*Exercise instructions*: Copy, word for word, the lines of the entries below between the one with "Add a webcam (159, 963)" and the one with "YouTube (649, 945)", inclusive, and leave out everything else.

*Data in this exercise*:
......

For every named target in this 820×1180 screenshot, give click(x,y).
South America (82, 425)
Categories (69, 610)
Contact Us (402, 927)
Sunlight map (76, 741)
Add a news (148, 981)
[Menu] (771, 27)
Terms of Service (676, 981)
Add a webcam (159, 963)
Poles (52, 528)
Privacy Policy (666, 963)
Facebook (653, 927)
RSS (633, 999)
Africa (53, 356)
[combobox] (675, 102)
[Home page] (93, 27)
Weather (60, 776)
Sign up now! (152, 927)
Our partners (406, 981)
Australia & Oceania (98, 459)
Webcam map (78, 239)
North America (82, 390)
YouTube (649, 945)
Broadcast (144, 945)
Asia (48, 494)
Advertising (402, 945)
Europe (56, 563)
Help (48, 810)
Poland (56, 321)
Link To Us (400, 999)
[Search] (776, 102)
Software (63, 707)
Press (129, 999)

......

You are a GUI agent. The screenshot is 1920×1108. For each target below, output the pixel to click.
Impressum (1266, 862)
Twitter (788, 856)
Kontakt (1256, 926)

......

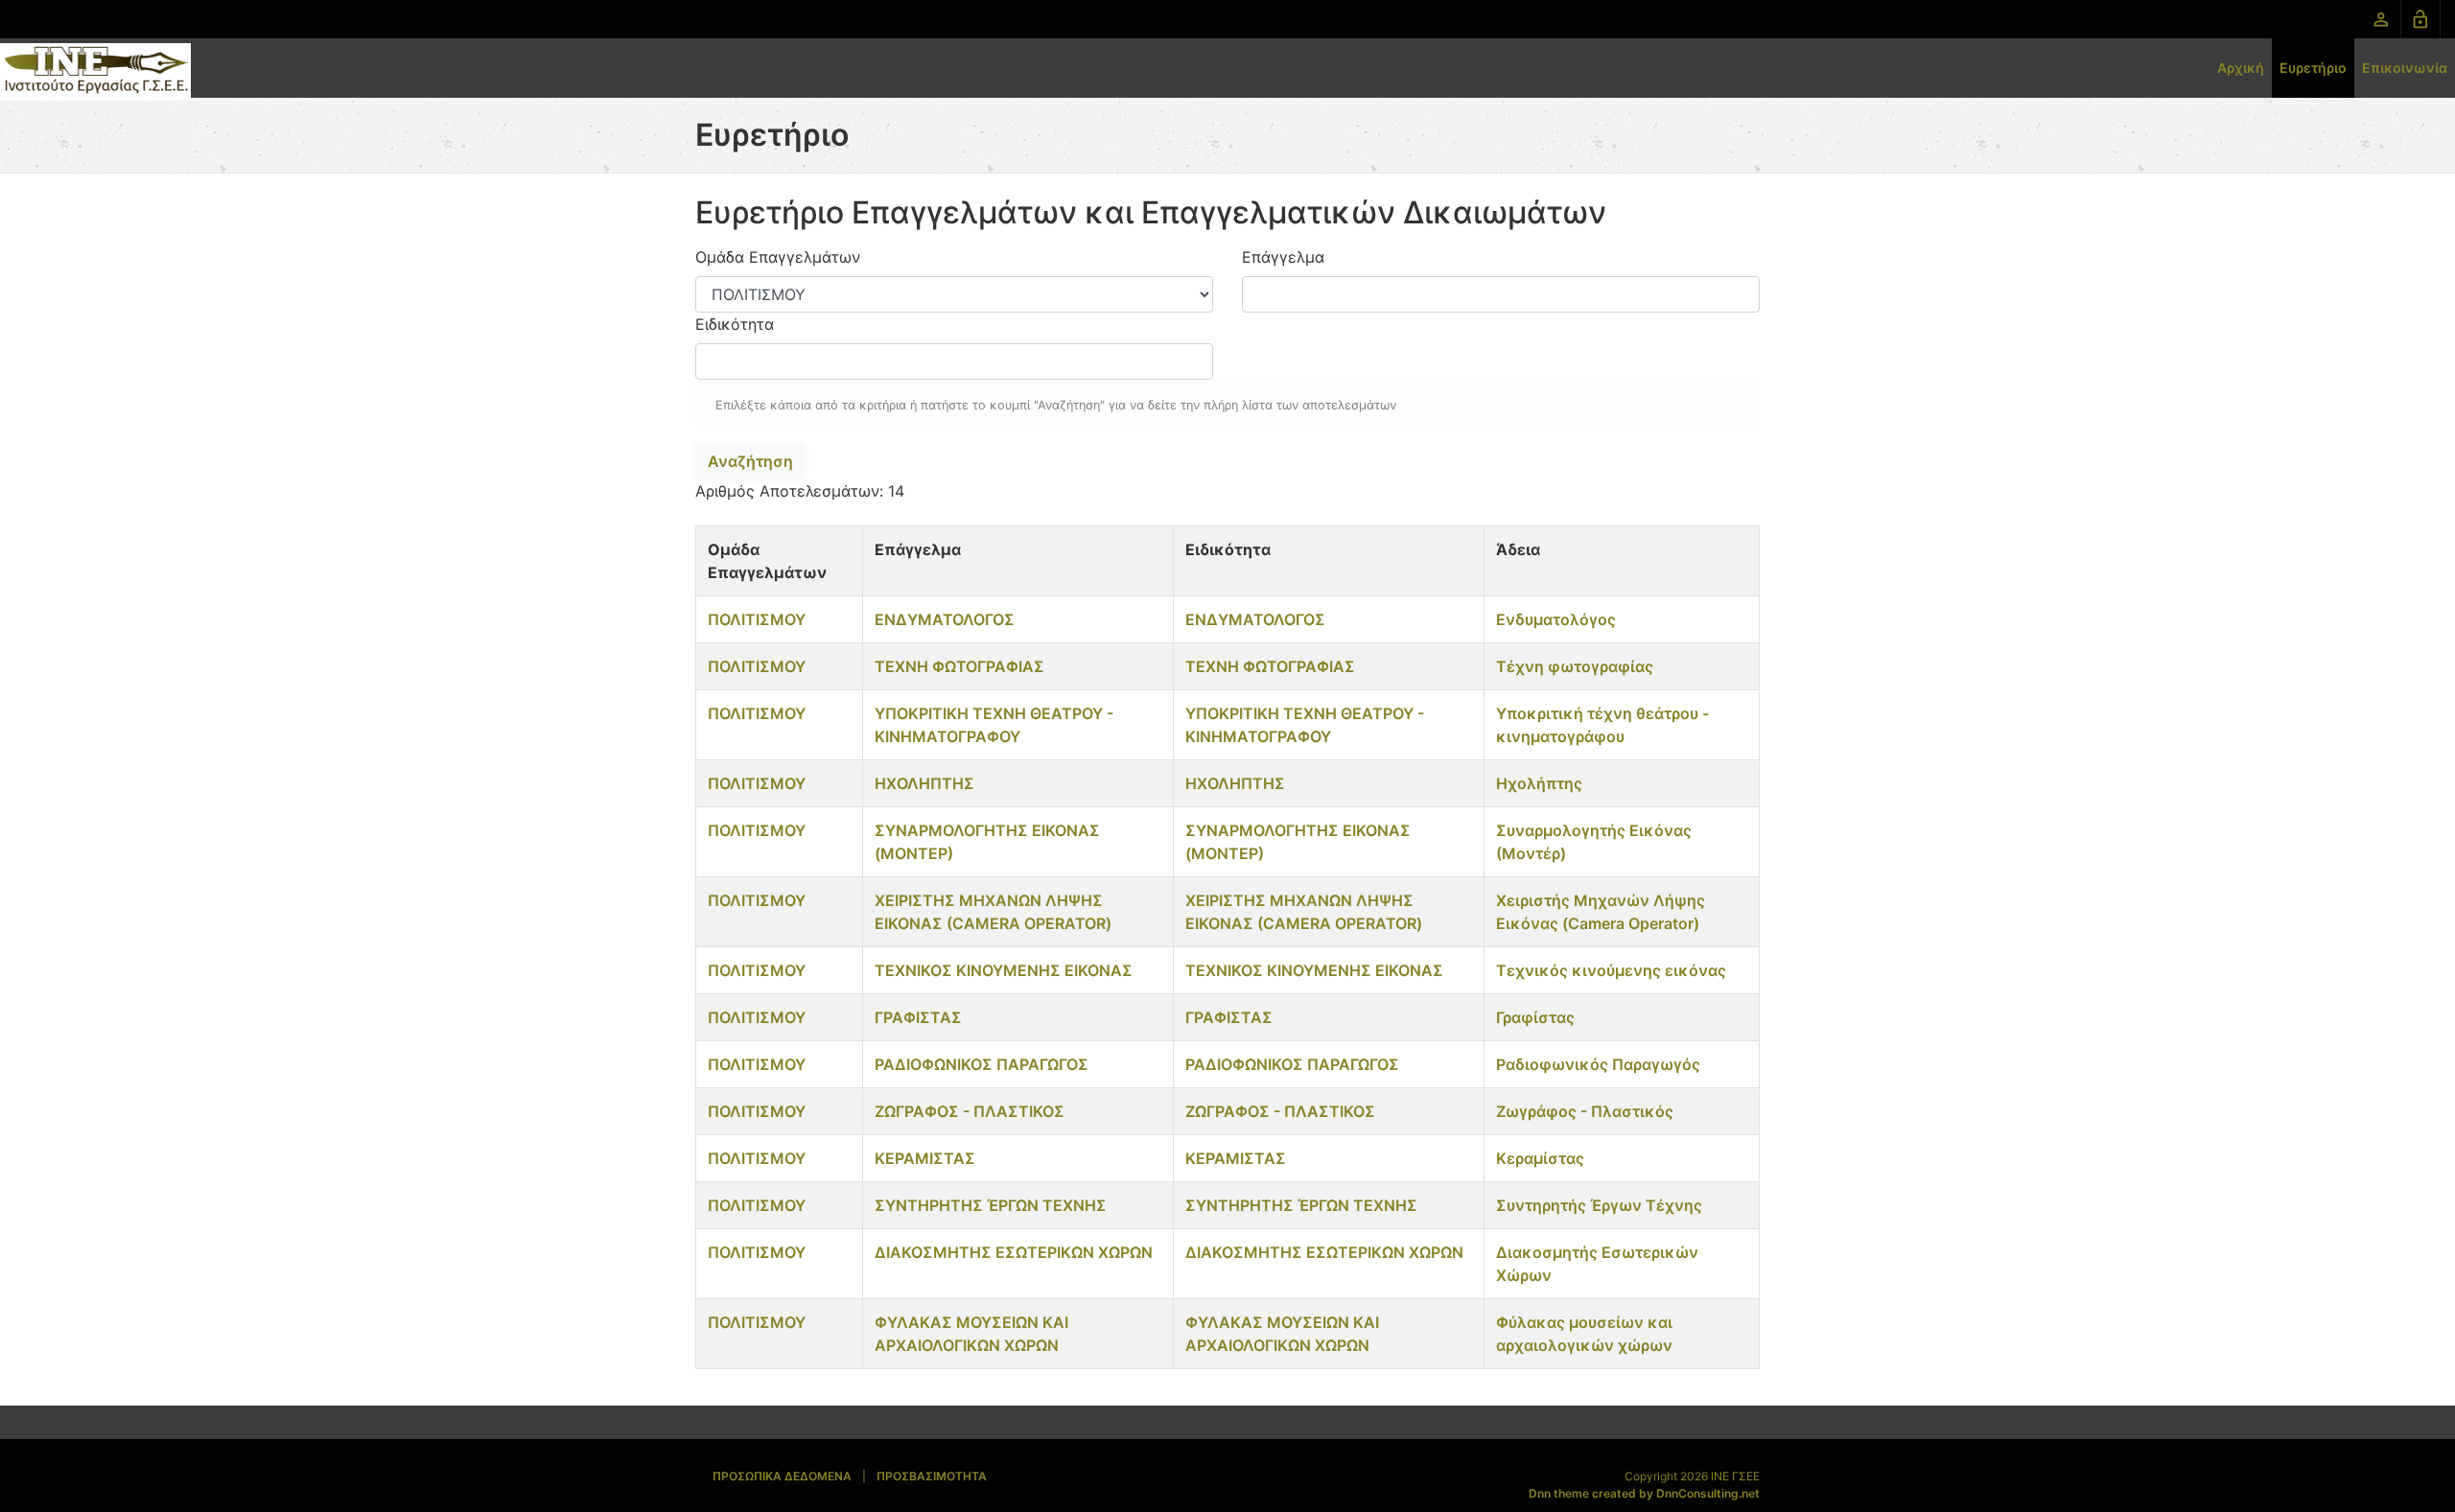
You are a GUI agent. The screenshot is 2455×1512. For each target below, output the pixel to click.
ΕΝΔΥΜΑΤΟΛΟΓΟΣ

......

*Solution for this task*:
Add a webcam (159, 963)
Poles (52, 528)
Privacy Policy (666, 963)
Facebook (653, 927)
RSS (633, 999)
Africa (53, 356)
[combobox] (675, 102)
[Home page] (93, 27)
Weather (60, 776)
Sign up now! (152, 927)
Our partners (406, 981)
Australia & Oceania (98, 459)
Webcam map (78, 239)
North America (82, 390)
YouTube (649, 945)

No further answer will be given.